Red-Team Tooling — Garak, Llama Guard, PyRIT
> Three production tools frame the 2026 red-team stack. Llama Guard (Meta) — a Llama-3.1-8B classifier fine-tuned on 14 MLCommons hazard categories; the 2025 Llama Guard 4 is a 12B natively multimodal classifier pruned from Llama 4 Scout. Garak (NVIDIA) — open-source LLM vulnerability scanner with static, dynamic, and adaptive probes for hallucination, data leakage, prompt injection, toxicity, and jailbreaks. PyRIT (Microsoft) — multi-turn red-team campaigns with Crescendo, TAP, and custom converter chains for deep exploitation. Llama Guard 3 is documented in Meta's "Llama 3 Herd of Models" (arXiv:2407.21783); Llama Guard 3-1B-INT4 in arXiv:2411.17713; Garak's probe architecture in github.com/NVIDIA/garak. These tools are the 2026 production interface between red-team research (Lessons 12-15) and deployment (Lesson 17+).
Type: Build
Languages: Python (stdlib, tool-architecture simulator and Llama Guard-style classifier mock)
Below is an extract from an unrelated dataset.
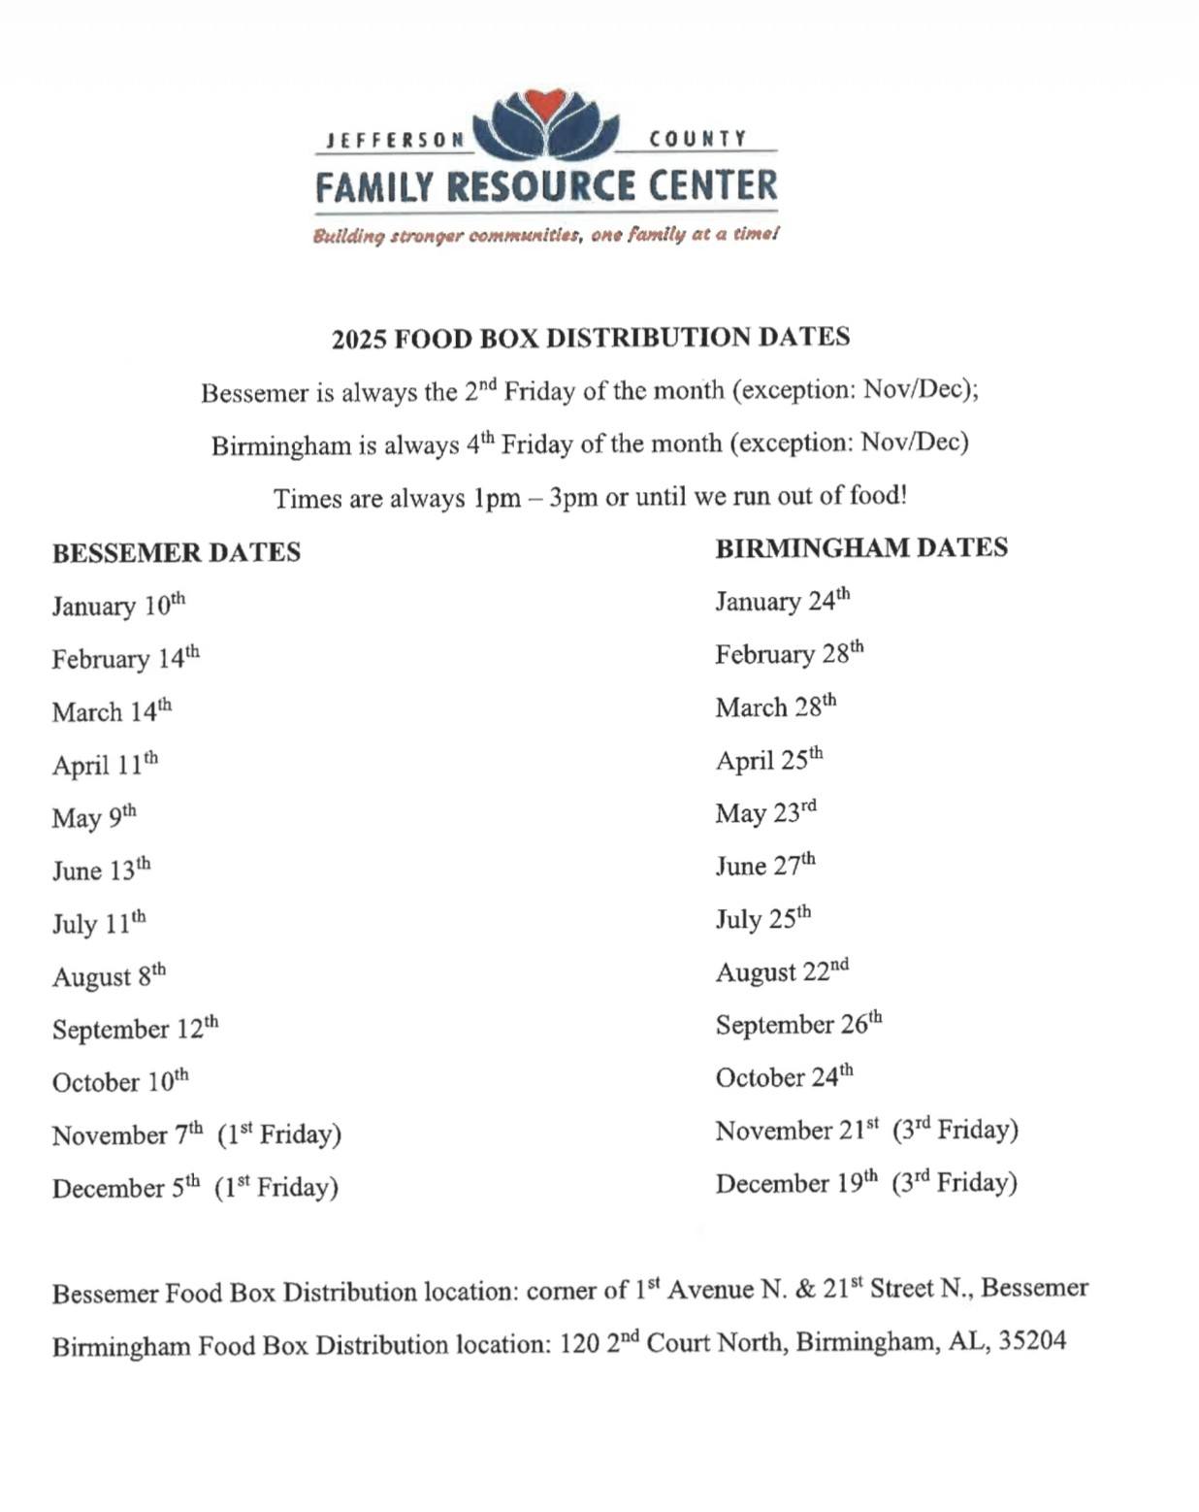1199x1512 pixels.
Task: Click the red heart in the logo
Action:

Prerequisites: Phase 18 · 12-15 (jailbreaks and IPI)
Time: ~75 minutes
Learning Objectives
- Describe Llama Guard 3/4's position in the safety stack: input classifier, output classifier, or both.
- Name the 14 MLCommons hazard categories and state one non-obvious one (Code Interpreter Abuse).
- Describe Garak's probe architecture: probes, detectors, harnesses.
- Describe PyRIT's multi-turn campaign structure and how it composes with Garak probes.
The Problem
Lessons 12-15 present the attack surface. Production deployments need repeatable, scalable evaluation. Three tools dominate 2026: Llama Guard (the defense classifier), Garak (the scanner), PyRIT (the campaign orchestrator). Each targets a different layer of the red-team lifecycle.
The Concept
Llama Guard (Meta)
Llama Guard 3 is a Llama-3.1-8B model fine-tuned for input/output classification over the MLCommons AILuminate 14 categories:
- Violent crimes, non-violent crimes, sex-related, CSAM, defamation
- Specialized advice, privacy, IP, indiscriminate weapons, hate
- Suicide/self-harm, sexual content, elections, code-interpreter abuse
Supports 8 languages. Usage: place before the LLM (input moderation), after the LLM (output moderation), or both. The two uses generate different training distributions — Llama Guard 3 ships as a single model handling both.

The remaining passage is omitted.